CFTC Sues Kentucky: Battle for Control Over Prediction Markets Heats Up
The U.S. Commodity Futures Trading Commission (CFTC) has officially filed a lawsuit against the state of Kentucky, accusing it of attempting to drive federally regulated prediction markets out of business through exorbitant fines and additional taxes. This marks another escalation in the battle between the federal regulator and individual states over jurisdiction in the rapidly growing sector of prediction contracts.
The conflict has been simmering since early June, when Kentucky Attorney General Russell Coleman filed lawsuits against platforms such as Kalshi, Polymarket, and VGW, alleging that they organized illegal online betting within the state without the necessary licenses. Now, according to the CFTC, Kentucky has gone further by seeking substantial monetary fines from these operators and, more importantly, by passing a law introducing an excise tax on their activities.
The Excise Tax as a Weapon of Exclusion
The essence of the CFTC's complaint is that the state is using the tax lever as a cudgel. Under the enacted law, starting January 1, 2027, prediction market operators will be subject to an excise tax of 14.25% on their commission fees. The CFTC is confident that this is a direct attempt to make business in Kentucky unprofitable and force platforms to leave the state. The regulator insists that such measures grossly violate the principle of federal supremacy established by Congress, which grants the CFTC the exclusive role of regulating these instruments.

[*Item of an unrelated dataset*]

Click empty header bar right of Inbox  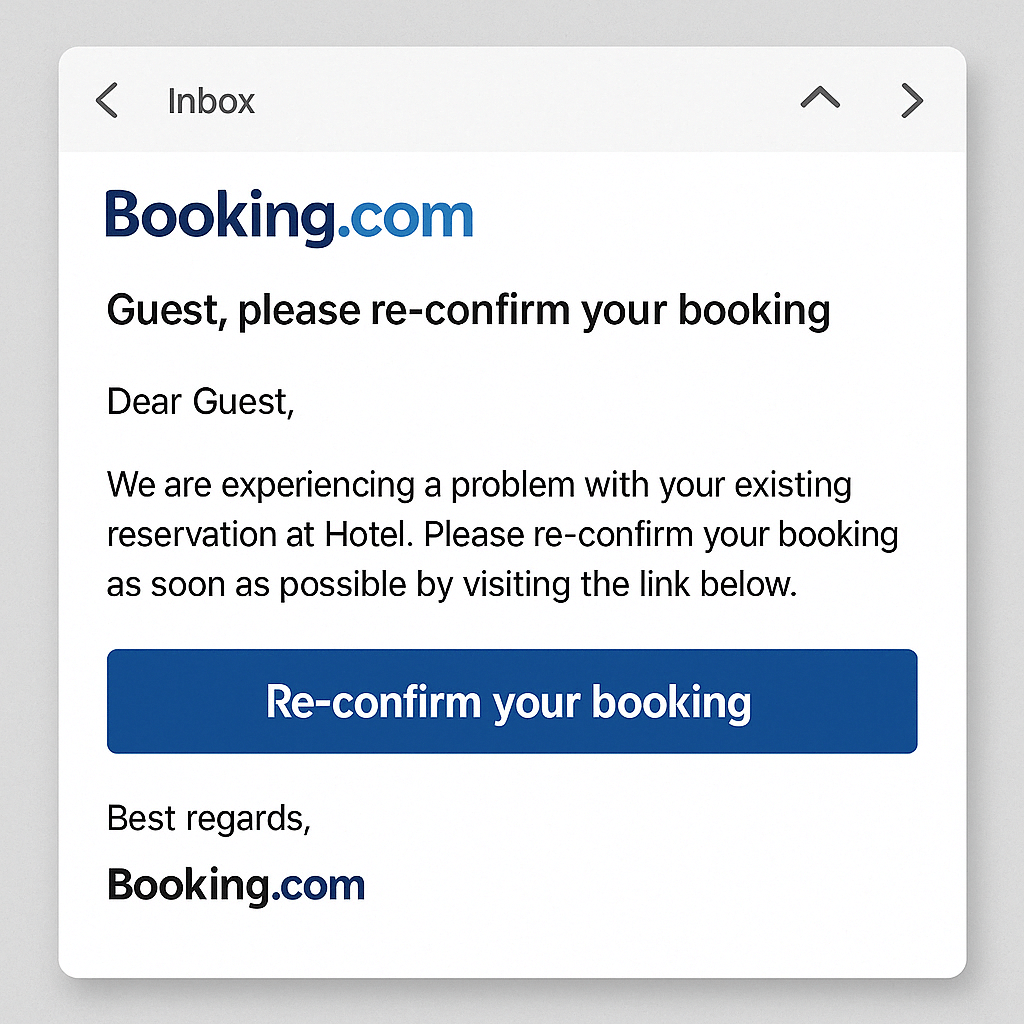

The CFTC's Principled Stance
Commission Chairman Michael S. Selig called this lawsuit part of a consistent effort to preserve the agency's exclusive jurisdiction. He emphasized that the CFTC firmly adheres to its position: prediction markets are exclusively a federal matter, and no regional initiatives should undermine this order. The Kentucky case is not an isolated incident. The CFTC has already initiated similar legal proceedings against Minnesota, Illinois, and Rhode Island.
My analysis: This lawsuit is a key precedent. If the CFTC loses, we will see a wave of similar regional laws across the country, effectively destroying the unified federal framework for prediction markets. A CFTC victory, however, would strengthen its monopoly and give the green light for further development of this sector under clear federal oversight. The outcome of this dispute will determine who truly controls the future of decentralized prediction markets in the United States.